Un nouveau document de recherche, relayé par Bank Al-Maghrib, révèle le phénomène de la thésaurisation au Maroc. Les chiffres sont impressionnants mais doivent être nuancés par les impacts de l'économie informelle.
Ce travail réalisé par les 3 économistes Shimi Linah, Seitz Franz et Saidi Abdessamad, a pour but de susciter les débats et d’appeler commentaires et critiques. Il fait partie des nombreux travaux de recherche relayés régulièrement par la banque centrale. Son objectif est de présenter des estimations de la demande de monnaie non transactionnelle au Maroc, qui englobe les montants thésaurisés du cash.
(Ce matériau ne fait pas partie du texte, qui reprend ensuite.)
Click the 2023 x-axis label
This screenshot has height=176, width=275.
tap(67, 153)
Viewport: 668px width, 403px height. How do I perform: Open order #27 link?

L’analyse se base sur trois approches empiriques répandues dans la littérature académique (méthode des ratios, méthode de la durée de vie et méthode de la saisonnalité) avec pour principale hypothèse l’idée que les billets à forte valeur faciale ( 200 MAD et 100 MAD) sont plus susceptibles d’être thésaurisés que le reste des coupures composant le système de division monétaire marocain.
Hausse du cash non transactionnel
Les résultats issus de ces différentes méthodes s’accordent sur la tendance haussière du cash non transactionnel et sur des montants potentiellement thésaurisés très élevés. La part des billets de 100 MAD et de 200 MAD détenue pour des motifs non transactionnels aurait progressé fortement depuis le début du millénaire et fluctuerait selon les hypothèses retenues entre 60% et 80% de leur valeur en 2021. "Ces résultats sont robustes à un large éventail d’hypothèses de référence et s’alignent avec les ordres de grandeur estimés des travaux empiriques menés dans d’autres pays", expliquent les chercheurs.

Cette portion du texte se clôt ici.